Currently, most photoredox catalysis polymerization systems are limited by high excitation power, long polymerization time, or the requirement of electron donors due to the precise design of efficient photocatalysts still poses a great challenge. Herein, we propose a new approach: the creation of efficient photocatalysts having high ground state oxidation potentials and high excited state energy levels, along with through‐space charge transfer induced intersystem crossing (ISC) properties. Using this strategy, a cabazole‐naphthalimide (NI) dyad (NI‐1) characterized by long triplet excited state lifetime (tT = 62 μs), satisfactory ISC efficiency (ΦΔ = 54.3%) and powerful reduction capacity [Singlet: E1/2 (PC+1/*PC) = ‐1.93 eV, Triplet: E1/2 (PC+1/*PC) = ‐0.84 eV] was obtained.
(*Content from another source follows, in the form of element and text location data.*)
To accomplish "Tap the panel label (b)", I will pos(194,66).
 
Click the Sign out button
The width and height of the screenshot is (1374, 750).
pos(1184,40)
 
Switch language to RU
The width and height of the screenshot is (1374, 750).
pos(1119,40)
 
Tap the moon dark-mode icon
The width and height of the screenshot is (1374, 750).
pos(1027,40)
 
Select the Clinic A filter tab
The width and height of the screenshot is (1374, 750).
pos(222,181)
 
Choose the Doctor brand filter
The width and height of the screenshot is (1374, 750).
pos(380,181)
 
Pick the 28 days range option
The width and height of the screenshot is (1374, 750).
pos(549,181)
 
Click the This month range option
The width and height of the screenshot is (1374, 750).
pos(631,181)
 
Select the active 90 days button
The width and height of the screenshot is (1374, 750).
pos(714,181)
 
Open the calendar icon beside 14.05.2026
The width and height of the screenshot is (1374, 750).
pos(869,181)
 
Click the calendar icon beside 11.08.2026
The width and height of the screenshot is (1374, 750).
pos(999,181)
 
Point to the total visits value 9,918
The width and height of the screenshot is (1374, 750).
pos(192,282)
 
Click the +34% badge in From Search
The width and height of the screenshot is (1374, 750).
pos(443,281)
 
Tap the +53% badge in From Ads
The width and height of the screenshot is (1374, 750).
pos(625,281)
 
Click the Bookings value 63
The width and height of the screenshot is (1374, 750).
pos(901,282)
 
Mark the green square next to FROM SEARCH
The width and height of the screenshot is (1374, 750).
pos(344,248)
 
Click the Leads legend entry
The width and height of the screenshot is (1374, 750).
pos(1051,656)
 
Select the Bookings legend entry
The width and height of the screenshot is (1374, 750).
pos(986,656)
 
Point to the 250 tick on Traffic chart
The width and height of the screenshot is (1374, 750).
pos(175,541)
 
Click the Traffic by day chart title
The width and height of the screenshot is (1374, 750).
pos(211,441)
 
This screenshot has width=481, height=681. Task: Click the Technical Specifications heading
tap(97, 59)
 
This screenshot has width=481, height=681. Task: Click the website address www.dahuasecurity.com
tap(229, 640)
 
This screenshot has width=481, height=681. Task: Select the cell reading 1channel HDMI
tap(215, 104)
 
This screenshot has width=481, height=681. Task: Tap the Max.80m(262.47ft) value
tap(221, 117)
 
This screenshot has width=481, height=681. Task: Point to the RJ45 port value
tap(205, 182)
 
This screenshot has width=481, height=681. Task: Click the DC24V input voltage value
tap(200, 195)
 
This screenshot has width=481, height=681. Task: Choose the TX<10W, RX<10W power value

An efficient and rapid polymerization (83% conversion of 1 mM monomer in 30 s) was observed under the conditions of without electron donor, low excitation power (10 mW cm‐2) and low catalyst (NI‐1) loading (< 50 mM). In contrast, the conversion rate was lower at 29% when the reference catalyst (NI‐4) was used for photopolymerization under the same conditions, demonstrating the advantage of the TSCT photocatalyst. Finally, the TSCT material was used as a photocatalyst in practical lithography for the first time, achieving pattern resolutions of up to 10 μm.